Directions
Check every line of the records below for the string "will" and copy the ones that have it.

(Data items)
== Segment start ==

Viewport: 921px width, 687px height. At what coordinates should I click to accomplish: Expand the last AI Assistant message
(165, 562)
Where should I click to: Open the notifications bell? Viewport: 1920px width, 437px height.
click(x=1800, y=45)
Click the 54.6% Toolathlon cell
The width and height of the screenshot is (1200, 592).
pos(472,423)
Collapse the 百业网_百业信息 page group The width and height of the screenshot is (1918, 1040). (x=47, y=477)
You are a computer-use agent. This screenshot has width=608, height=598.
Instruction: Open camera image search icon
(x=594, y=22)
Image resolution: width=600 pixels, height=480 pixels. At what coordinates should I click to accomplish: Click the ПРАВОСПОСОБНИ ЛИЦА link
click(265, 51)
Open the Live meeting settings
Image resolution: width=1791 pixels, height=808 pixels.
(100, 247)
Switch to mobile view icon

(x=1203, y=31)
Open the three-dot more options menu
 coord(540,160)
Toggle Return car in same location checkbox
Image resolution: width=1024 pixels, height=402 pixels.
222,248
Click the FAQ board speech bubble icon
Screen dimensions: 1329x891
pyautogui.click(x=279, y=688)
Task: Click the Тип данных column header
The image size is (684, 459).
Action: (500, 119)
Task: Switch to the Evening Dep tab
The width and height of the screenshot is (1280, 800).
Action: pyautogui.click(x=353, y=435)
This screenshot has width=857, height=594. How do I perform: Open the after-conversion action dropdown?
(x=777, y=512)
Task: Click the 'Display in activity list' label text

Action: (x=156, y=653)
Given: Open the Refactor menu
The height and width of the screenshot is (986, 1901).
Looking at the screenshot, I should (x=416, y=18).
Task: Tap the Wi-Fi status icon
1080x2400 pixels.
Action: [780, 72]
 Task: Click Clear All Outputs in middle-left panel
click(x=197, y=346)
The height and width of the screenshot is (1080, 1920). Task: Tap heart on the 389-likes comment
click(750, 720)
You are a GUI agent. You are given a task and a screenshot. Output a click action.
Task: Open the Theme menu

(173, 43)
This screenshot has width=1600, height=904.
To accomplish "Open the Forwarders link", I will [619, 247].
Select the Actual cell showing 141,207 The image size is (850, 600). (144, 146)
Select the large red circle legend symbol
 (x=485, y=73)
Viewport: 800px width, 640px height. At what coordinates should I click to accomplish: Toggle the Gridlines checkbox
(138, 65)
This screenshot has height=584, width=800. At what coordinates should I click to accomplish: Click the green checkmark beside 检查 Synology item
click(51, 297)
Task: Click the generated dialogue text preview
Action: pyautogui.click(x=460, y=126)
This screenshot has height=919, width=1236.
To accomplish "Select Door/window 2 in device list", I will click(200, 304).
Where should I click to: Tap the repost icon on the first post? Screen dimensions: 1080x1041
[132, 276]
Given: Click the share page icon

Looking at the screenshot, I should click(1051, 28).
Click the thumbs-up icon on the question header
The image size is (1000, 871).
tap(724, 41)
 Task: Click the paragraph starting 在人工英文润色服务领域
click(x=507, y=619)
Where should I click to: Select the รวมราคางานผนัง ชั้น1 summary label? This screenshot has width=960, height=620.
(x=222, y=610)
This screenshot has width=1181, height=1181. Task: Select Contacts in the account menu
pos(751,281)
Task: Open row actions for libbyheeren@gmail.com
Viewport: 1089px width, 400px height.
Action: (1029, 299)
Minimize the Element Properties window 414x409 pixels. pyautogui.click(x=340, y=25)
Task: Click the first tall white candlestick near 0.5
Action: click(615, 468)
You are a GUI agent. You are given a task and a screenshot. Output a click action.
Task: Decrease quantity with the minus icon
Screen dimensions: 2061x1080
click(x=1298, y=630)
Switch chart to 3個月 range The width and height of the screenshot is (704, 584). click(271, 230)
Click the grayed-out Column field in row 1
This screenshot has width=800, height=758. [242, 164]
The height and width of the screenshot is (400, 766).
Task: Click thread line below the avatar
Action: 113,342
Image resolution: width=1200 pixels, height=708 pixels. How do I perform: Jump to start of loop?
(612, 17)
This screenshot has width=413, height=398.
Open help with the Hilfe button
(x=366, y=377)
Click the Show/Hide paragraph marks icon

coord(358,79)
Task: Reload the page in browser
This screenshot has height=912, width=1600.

== Segment end ==

Exercise solution
To accomplish "Open the Forwarders link", I will [619, 247].
To accomplish "Select Door/window 2 in device list", I will click(200, 304).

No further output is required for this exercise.